As agências, na sua opinião, estariam perdidas diante de tantas pressões?
Sem dúvida nenhuma.
Alguma pista para se reencontrarem?
Acredito que a onda vai virar de novo. Se eu não acreditasse eu não manteria o modelo que a gente tem aqui, que é um modelo que perdemos todas as vezes que a gente encontra um tipo de anunciante que não tem essa visão, que quer uma agência que simplesmente execute aquilo que ele, unicamente, acredita que deve ser feito. O diálogo é fundamental.
A mídia está se transformando de maneira muito rápida e radical. Qual o desafio para as agências?

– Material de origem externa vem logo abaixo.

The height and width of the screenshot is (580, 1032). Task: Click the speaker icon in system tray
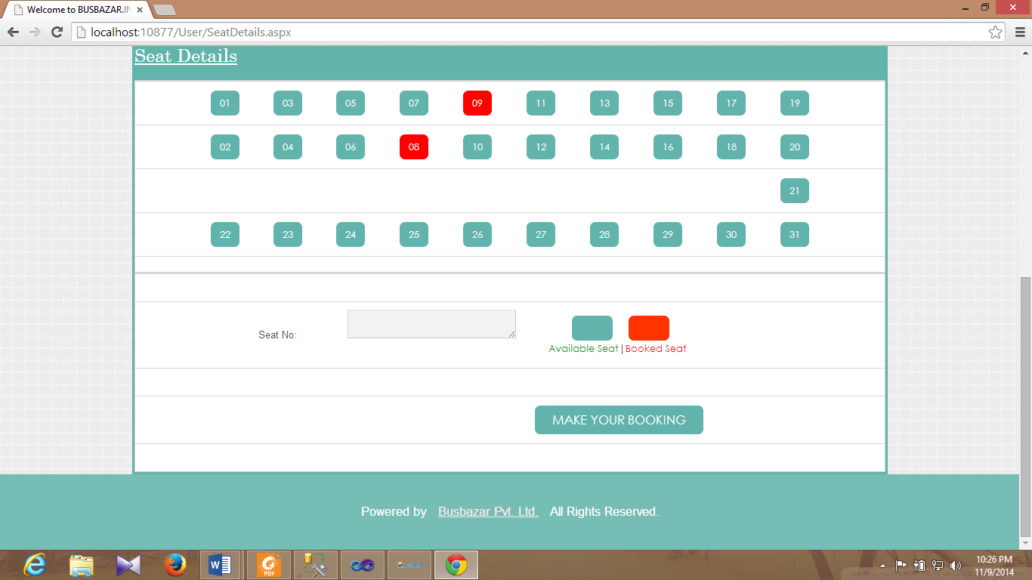[x=956, y=564]
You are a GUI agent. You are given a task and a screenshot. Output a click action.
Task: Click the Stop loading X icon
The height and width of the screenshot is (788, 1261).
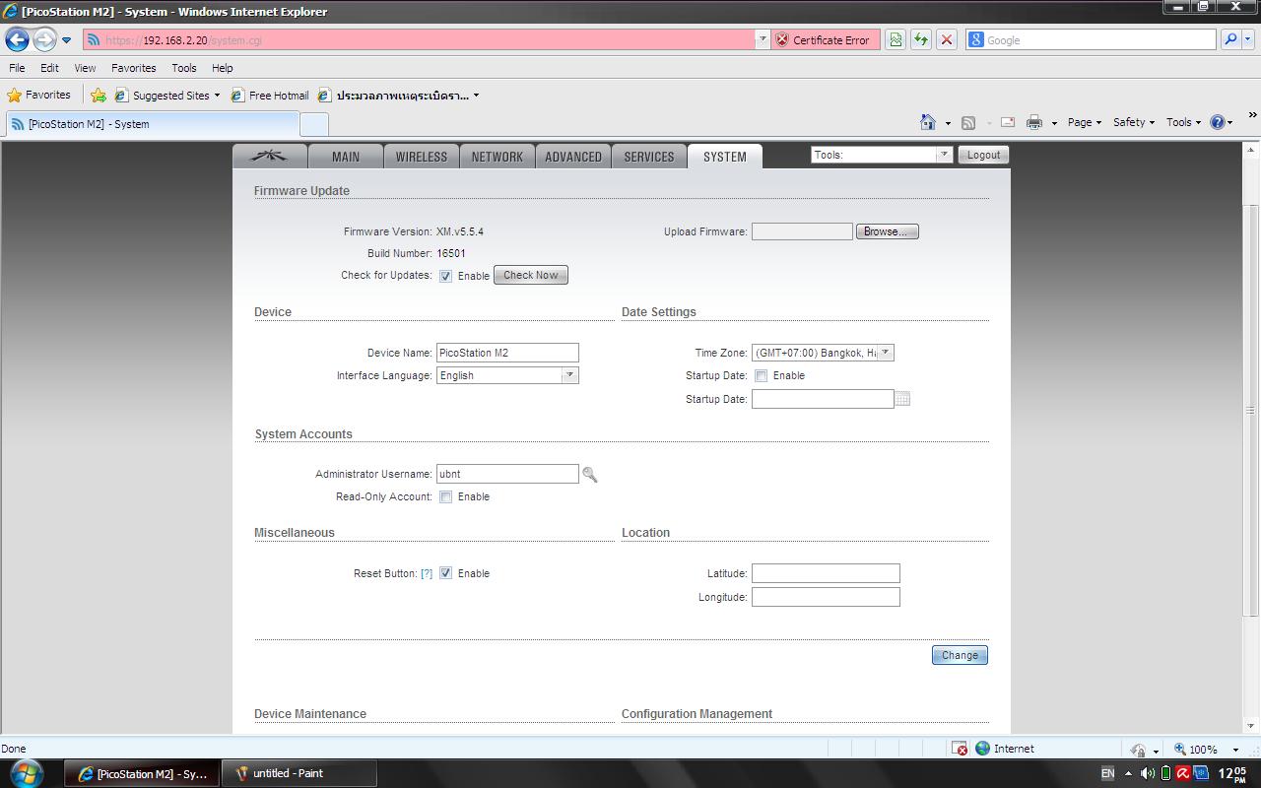point(947,39)
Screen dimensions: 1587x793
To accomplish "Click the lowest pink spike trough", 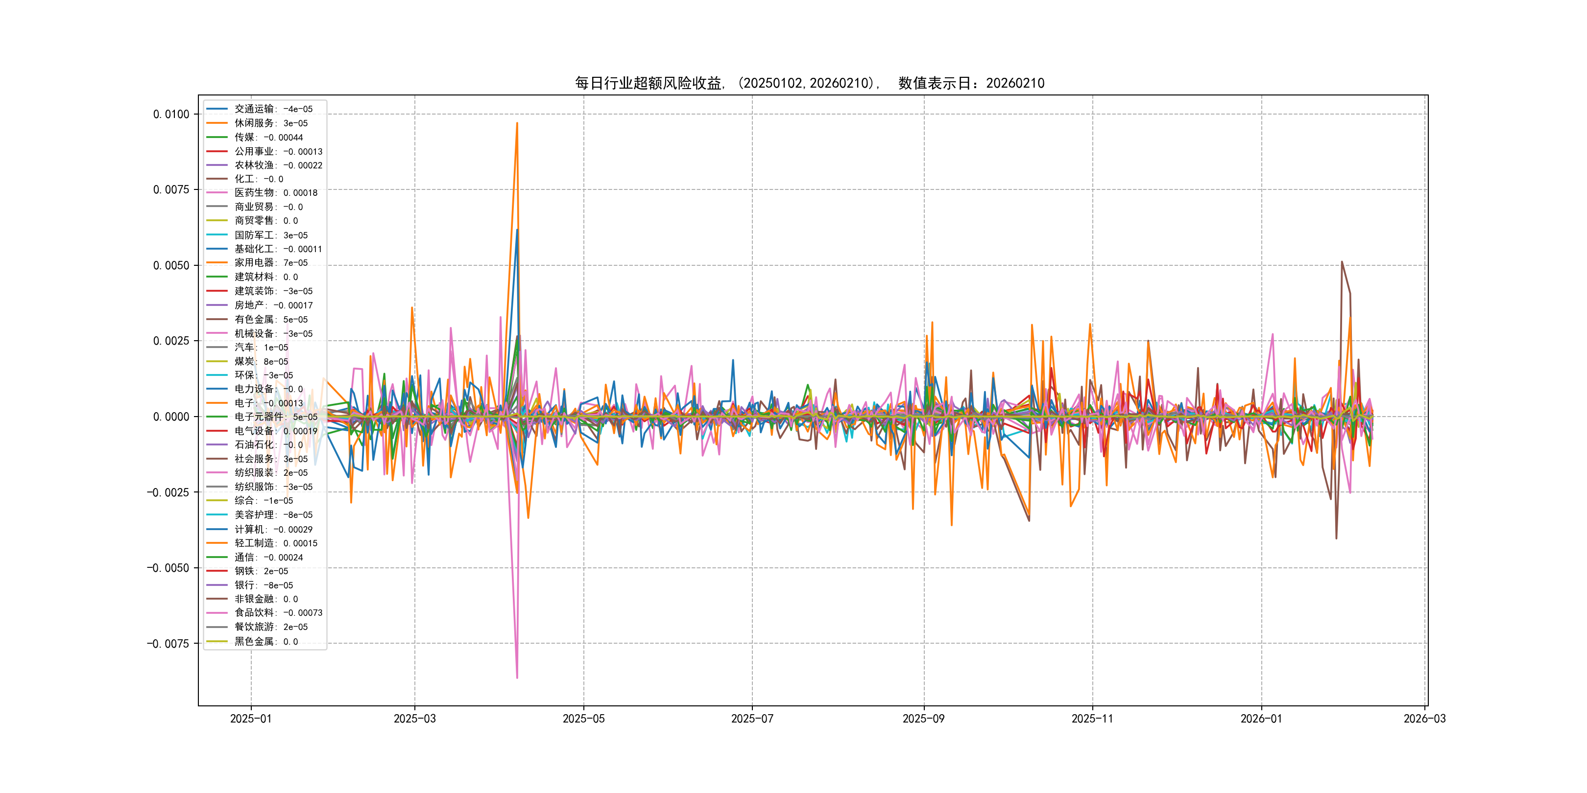I will pyautogui.click(x=517, y=677).
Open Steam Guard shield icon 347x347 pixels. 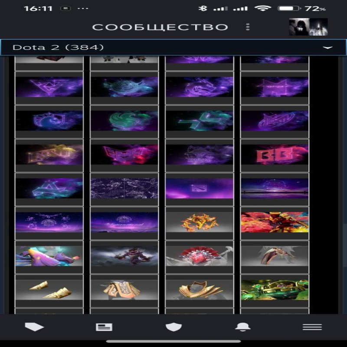click(x=174, y=327)
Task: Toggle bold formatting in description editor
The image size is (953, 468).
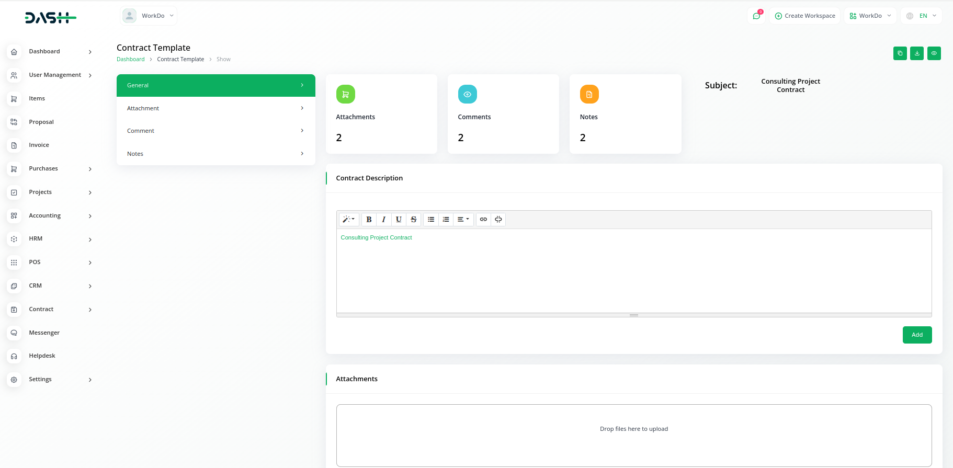Action: tap(369, 220)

A agência tem de estar update com tudo que está acontecendo, com todas as possibilidades e oportunidades. Agora muito mais do que antes, com o conhecimento de plataformas de tecnologia. É quase impossível você ser excelente em tudo. Talvez esse seja o erro de algumas agências, que é acreditar que elas têm de ser essa coisa full service absoluta e total.
Como você avalia a interação do consumidor com a publicidade?
Ficou muito pior. O consumidor hoje é muito mais cético do que era no passado. Ele está mais cerebral do que no passado, quando se deixava levar mais por emoção. A propaganda era mais assunto no passado do que ela se transformou atualmente.
Em 2018, você completa 35 anos de carreira publicitária. Qual a grande transformação do mercado neste período?
Acho que a grande transformação, que talvez consiga abranger tudo que a gente está conversando, é a busca pela certeza de estar falando com o máximo de consumidores possível e agradando a esses consumidores com o máximo possível, com ferramentas que são científicas e garantem a rentabilização do dinheiro. Não falo isso como um elogio. Essa é a transformação. É sobre isso que a gente trabalha todos os dias. É disso que a gente tenta fugir ou driblar todos os dias, porque nem sempre na nossa crença, na minha opinião, quando você está conseguindo falar com uma quantidade imensa de pessoas, você está conseguindo despertar sentimentos verdadeiros e profundos nessa quantidade de pessoas.